Su cara estaba incómodamente cerca de la mía. Parecía haber olvidado todas las normas de la Intimidad —si es que alguna vez las conoció.

—¿Y cuánto tardarías en decirlo todo en voz alta...? —Me apretó el brazo y tuve que luchar para no saltar y apartarme de ella. Sus ojos se habían vuelto extraordinariamente intensos, de la manera en que a veces inquietantemente se volvían—. ¿Decir en voz alta todo lo que oyes en tu mente al mirar esas hojas de papel de ese libro?

Me aclaré la garganta, y me aparté un poco de ella.

—Todo un día, creo.

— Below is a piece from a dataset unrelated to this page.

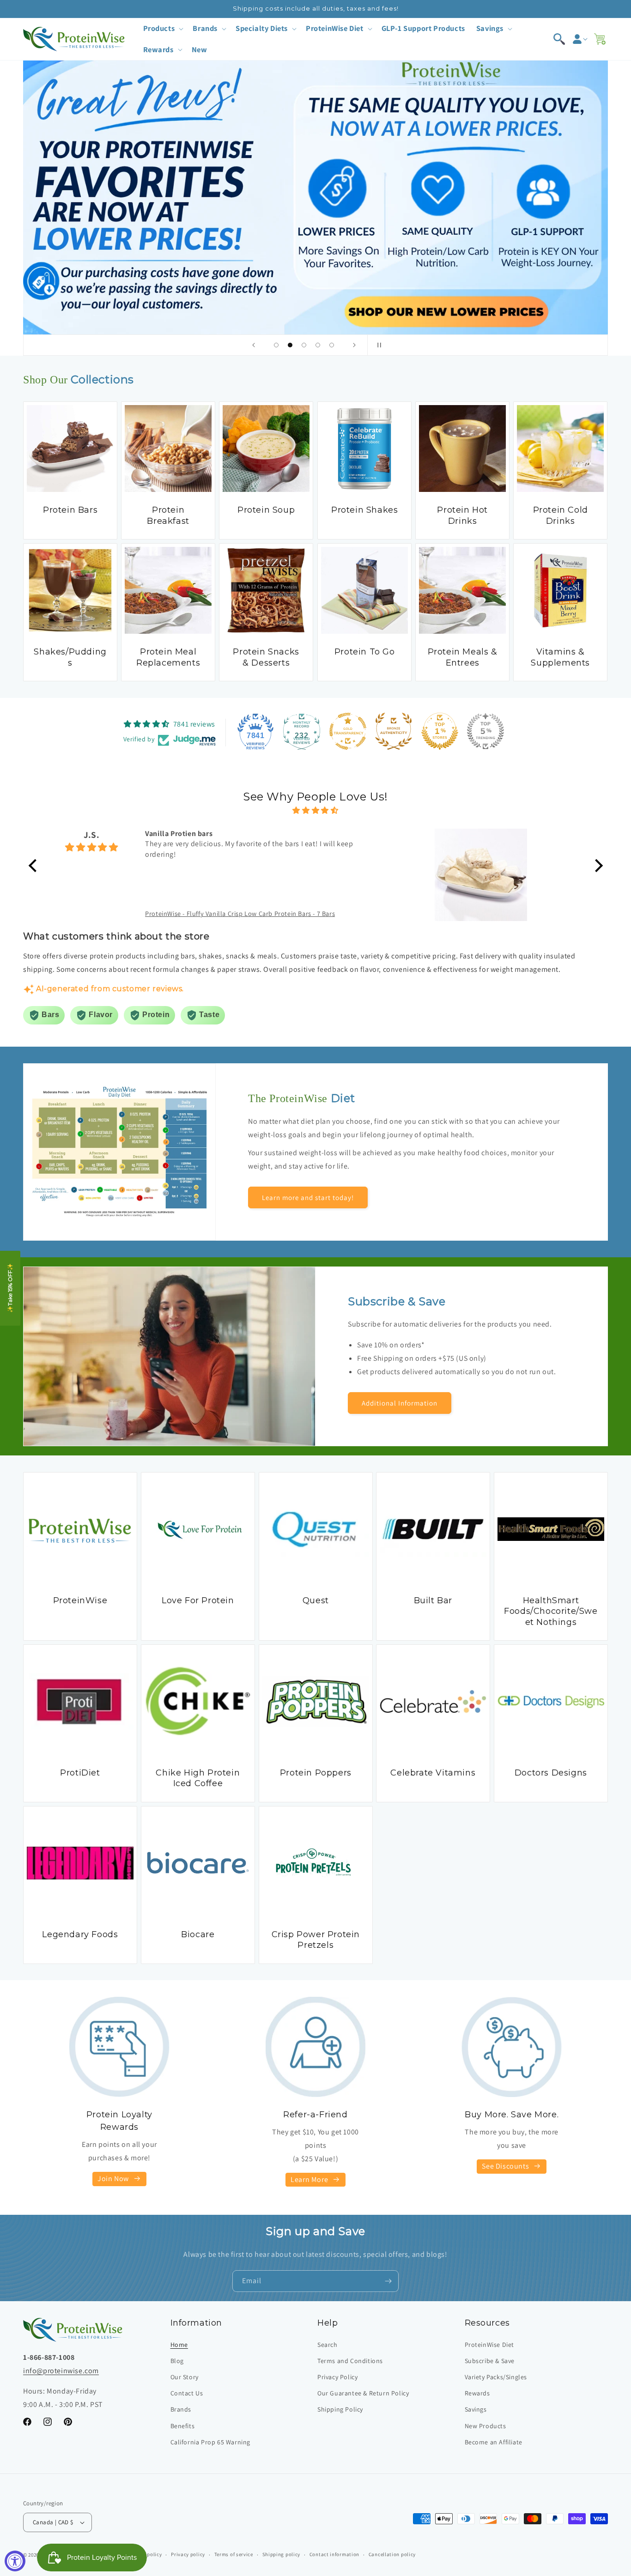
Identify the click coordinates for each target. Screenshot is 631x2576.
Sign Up (399, 1352)
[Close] (472, 1197)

Cuando el libro es fácil y no lo dices en voz alta, lo puedes hacer más aprisa.

Me arrancó el libro de la mano y lo sostuvo frente a su rostro, mirándolo tan intensamente que casi esperaba que empezara a decir las palabras a fuerza de concentración. Pero no lo hizo. Lo que dijo fue:

—¡Jesús! ¿Hay tanta..., tanta grabación BB silenciosa en esto? ¿Tanta... información?

—Sí —respondí.

—Dios mío —exclamó—, tendríamos que hacerlo con todos. ¿Cuál es la palabra?

—Leer.

—Eso es. Deberíamos leerlos todos.

Empezó a coger tantos libros como pudo, y yo, dócilmente, hice lo mismo. Los llevamos por los pasillos hasta mi habitación.